M.G.: Jak wygląda system dystrybucji paczek?
A.A.: Skompletowane paczki rozwozimy od wtorku do piątku do Torunia i Warszawy. We wcześniej ustalonym miejscu i godzinie paczki są rozdzielane. Przy dystrybucji często pomagają klienci. Posiadamy również w Toruniu wege punkt, czyli taki warzywny paczkomat. Jest to wygodna forma odbioru dla tych osób, które nie mogą odebrać paczki o danej godzinie.
M.G.: Co według Pani jest najważniejsze przy prowadzeniu tego typu działalności?
A.A.: Myślę, że z naszej strony to uczciwość i zaangażowanie w to, co robimy. Bez tego grupa by nie istniała.

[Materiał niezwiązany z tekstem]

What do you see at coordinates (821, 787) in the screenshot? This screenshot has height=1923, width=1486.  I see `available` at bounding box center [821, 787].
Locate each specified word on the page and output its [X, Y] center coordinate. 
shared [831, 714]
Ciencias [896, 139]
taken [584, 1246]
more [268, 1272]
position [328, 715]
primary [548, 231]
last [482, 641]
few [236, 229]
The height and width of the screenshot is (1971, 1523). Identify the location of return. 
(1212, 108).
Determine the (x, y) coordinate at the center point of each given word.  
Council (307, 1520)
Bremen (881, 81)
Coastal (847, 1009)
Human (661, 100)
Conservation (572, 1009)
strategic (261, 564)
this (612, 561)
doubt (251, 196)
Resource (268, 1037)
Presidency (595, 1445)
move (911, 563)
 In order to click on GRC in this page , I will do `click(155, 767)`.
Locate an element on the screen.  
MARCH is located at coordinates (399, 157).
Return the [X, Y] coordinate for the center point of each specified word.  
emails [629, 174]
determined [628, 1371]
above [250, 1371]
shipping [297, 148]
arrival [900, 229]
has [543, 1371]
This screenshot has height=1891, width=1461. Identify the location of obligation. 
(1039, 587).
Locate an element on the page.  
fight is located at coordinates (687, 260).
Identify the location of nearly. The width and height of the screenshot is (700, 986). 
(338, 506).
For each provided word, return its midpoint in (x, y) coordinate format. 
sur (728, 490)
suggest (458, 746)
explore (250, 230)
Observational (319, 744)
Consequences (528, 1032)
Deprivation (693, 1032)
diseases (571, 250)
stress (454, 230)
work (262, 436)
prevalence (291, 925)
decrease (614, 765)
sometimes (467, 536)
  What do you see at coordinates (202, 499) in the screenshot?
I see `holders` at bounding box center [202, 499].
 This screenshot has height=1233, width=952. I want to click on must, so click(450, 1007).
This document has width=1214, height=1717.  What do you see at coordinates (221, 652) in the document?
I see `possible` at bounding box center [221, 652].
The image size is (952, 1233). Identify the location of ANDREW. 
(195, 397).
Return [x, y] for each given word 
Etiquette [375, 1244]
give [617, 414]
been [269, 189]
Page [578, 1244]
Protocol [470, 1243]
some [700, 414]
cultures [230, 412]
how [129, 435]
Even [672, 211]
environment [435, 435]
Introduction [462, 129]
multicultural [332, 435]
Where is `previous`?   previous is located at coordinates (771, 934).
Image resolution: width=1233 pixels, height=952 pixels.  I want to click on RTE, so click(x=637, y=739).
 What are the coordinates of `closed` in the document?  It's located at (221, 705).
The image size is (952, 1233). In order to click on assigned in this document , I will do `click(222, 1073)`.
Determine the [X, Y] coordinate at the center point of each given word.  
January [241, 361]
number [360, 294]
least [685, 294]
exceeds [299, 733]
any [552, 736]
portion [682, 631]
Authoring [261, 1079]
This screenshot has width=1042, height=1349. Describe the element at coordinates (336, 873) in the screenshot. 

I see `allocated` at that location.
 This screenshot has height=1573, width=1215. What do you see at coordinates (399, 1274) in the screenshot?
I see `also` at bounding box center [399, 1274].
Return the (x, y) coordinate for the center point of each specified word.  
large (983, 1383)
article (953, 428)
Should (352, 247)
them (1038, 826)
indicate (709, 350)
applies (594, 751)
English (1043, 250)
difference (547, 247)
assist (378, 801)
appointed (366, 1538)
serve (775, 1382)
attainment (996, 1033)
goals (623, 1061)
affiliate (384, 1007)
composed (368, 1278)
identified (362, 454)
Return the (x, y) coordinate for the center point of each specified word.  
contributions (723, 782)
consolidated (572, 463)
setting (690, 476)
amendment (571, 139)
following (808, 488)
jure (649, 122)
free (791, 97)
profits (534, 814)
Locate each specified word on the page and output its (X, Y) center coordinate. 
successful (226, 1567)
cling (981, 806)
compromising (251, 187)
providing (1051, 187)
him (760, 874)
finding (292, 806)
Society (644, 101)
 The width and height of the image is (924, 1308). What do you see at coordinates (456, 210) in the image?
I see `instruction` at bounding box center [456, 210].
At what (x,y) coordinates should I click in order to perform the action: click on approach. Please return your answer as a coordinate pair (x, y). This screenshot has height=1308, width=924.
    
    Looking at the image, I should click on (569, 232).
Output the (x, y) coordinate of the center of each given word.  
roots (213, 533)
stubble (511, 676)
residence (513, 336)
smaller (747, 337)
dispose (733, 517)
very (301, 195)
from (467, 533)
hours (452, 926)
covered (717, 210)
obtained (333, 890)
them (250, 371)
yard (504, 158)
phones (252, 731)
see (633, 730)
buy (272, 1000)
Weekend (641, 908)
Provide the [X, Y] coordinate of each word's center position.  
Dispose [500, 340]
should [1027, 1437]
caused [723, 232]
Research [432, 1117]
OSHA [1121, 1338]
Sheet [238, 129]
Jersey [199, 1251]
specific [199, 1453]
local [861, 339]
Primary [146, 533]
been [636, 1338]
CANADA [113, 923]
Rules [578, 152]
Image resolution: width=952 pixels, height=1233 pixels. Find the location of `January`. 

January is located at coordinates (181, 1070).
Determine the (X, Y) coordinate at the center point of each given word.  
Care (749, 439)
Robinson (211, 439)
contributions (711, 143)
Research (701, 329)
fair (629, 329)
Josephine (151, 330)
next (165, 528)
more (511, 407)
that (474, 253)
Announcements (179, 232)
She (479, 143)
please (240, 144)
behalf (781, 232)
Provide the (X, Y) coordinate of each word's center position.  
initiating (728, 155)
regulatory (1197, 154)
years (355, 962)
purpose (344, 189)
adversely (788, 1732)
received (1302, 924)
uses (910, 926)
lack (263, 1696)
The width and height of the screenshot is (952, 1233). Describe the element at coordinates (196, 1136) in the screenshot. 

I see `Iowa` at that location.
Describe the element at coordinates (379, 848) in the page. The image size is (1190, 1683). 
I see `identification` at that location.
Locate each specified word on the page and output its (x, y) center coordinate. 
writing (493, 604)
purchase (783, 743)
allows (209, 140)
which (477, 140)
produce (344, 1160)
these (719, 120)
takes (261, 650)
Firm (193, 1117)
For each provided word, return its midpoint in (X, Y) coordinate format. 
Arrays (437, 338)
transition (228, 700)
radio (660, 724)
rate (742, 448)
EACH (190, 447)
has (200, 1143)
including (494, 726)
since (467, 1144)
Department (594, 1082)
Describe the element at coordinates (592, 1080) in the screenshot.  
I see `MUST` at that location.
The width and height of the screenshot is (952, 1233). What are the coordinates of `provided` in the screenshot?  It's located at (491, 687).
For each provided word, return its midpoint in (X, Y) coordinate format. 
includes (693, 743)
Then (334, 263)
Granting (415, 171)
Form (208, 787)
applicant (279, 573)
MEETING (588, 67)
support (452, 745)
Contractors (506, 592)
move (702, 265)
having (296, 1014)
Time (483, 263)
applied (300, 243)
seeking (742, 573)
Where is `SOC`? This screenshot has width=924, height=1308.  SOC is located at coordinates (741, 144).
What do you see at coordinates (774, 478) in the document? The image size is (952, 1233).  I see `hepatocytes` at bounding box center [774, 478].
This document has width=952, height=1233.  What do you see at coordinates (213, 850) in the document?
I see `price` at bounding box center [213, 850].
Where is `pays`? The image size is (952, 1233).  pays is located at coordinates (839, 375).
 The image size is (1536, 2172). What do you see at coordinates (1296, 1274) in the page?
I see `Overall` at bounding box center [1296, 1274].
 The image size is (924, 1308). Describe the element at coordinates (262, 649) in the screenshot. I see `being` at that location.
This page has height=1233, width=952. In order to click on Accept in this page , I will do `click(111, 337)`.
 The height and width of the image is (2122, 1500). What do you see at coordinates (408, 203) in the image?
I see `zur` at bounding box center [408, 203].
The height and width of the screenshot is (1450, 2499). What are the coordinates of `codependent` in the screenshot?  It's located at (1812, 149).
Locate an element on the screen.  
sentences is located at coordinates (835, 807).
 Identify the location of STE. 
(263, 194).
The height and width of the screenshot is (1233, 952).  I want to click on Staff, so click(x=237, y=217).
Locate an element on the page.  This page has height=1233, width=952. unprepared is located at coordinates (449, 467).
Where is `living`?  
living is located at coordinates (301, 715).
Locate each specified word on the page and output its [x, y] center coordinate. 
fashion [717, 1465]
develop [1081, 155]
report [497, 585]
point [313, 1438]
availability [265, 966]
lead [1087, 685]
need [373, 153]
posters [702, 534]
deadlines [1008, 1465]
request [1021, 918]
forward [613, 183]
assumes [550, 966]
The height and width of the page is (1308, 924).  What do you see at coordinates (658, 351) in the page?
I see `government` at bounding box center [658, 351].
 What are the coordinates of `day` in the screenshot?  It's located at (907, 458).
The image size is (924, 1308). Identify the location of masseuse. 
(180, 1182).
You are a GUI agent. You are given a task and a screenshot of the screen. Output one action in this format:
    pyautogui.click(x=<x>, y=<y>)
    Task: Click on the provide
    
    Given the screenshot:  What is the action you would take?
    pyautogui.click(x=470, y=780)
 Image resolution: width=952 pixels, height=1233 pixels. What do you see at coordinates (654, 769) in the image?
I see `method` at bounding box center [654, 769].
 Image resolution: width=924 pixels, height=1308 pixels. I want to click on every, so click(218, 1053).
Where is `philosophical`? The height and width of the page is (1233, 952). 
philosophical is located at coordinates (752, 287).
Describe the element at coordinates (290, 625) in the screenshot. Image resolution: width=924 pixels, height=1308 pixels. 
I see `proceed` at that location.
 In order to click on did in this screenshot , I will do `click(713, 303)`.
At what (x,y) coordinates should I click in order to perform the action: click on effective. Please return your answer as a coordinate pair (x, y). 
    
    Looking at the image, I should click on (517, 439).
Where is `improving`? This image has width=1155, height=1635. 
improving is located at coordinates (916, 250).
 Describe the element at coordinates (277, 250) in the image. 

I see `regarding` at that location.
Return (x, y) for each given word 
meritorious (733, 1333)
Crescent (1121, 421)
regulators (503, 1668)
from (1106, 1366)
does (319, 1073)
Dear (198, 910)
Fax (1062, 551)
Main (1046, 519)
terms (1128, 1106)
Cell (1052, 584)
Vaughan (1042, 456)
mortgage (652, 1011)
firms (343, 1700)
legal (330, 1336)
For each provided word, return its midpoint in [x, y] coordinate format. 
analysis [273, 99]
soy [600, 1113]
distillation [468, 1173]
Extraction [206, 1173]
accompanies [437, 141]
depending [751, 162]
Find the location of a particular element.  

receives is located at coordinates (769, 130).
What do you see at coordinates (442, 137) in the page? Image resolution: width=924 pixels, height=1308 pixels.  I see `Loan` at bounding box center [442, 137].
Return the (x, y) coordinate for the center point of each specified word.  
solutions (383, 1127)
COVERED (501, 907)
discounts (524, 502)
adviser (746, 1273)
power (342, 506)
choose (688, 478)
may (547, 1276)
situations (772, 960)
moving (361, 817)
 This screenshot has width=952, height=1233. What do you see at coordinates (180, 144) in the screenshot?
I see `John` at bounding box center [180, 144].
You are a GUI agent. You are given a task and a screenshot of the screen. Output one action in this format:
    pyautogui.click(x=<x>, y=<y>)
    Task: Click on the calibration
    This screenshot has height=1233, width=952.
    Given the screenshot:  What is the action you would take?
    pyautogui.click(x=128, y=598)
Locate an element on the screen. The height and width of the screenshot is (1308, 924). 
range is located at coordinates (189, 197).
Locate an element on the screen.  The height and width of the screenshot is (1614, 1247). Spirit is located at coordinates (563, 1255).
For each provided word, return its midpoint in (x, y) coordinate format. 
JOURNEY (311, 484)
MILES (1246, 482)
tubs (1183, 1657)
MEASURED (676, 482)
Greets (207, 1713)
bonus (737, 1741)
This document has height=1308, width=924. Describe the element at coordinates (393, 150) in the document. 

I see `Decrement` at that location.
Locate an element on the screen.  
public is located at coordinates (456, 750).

Poza tym komunikacja między nami a klientami, informowanie ich na bieżąco jak wygląda sytuacja w gospodarstwie, np. o niekorzystnych warunkach pogodowych (susza) czy planowanych zbiorach danego warzywa.
Ważne jest również, by zachować równowagę między pracą a życiem prywatnym, ponieważ zdarzają się sytuacje, że grupowicze chcieliby nas odwiedzać w weekendy, a my też potrzebujemy czasu dla siebie i dla rodziny, tym bardziej, że pracujemy również w soboty.
Na koniec każdego sezonu organizujemy nasze „Dobrzynki”, w których uczestniczą członkowie grupy wraz z dziećmi. Jest to wspaniała okazja do rozmów, wymiany doświadczeń, po prostu by spędzić razem czas i się bliżej poznać.
„Dobrzynki 2023” – spotkanie członków grupy RWS w Dobrzyniu nad Wisłą
M.G.: Rolnictwo wspierane przez społeczność to jak dotąd niszowy sposób prowadzenia gospodarstwa rolnego, czy widzi Pani szansę na to, by ta idea stała się bardziej rozpowszechniona?
A.A.: Myślę, że taka sytuacja wynika z tego, że nie ma jeszcze w Polsce instytucji, która by tym tematem zajęła się na poważnie. Współpraca między rolnikami działającymi w RWS a instytucjami zwiększyłaby możliwości dotarcia do większej ilości odbiorców, np.: w biurowcach czy uczelniach.
M.G.: Czy chciałaby Pani coś przekazać naszym czytelnikom, być może zainteresowanym ideą rolnictwa wspieranego przez społeczność?
A.A.: Cóż, chyba jedynie to, żeby się nie bali rozpoczęcia takiej działalności, ponieważ mogą liczyć na pomoc ze strony koordynatora oraz innych RWS-owiczów we wszystkich aspektach. Początki mogą być trudne, ale nie należy się tym zniechęcać, tylko dążyć do realizacji zamierzonych celów. Do dalszego działania napędza nas świadomość tego, że warzywa, które uprawiamy są przyjazne środowisku i ludziom.
M.G.: Bardzo dziękuję za rozmowę i chciałabym powiedzieć, że jestem pod wrażeniem Państwa zaangażowania i ogromu pracy, jaki wkładacie w prowadzenie gospodarstwa. Mogę tylko pozazdrościć tym, którzy co tydzień odbierają tak wspaniałe i świeże warzywa.
RWS-y mogą być odpowiedzią na znikające, małe gospodarstwa rodzinne (konwencjonalne lub ekologiczne), które były zawsze rezerwuarem bioróżnorodności, biorąc pod uwagę wielość gatunków roślin i zwierząt. Ze względu na to, że zwiększa się świadomość konsumentów, co do pochodzenia i sposobu wytwarzania żywności, Rolnictwo Wspierane przez Społeczność ma szansę zaistnieć. Potrzeba tylko lub aż determinacji i zaangażowania, by rozpowszechniać tę ideę wśród mieszkańców miast i wsi – potencjalnych uczestników grupy RWS.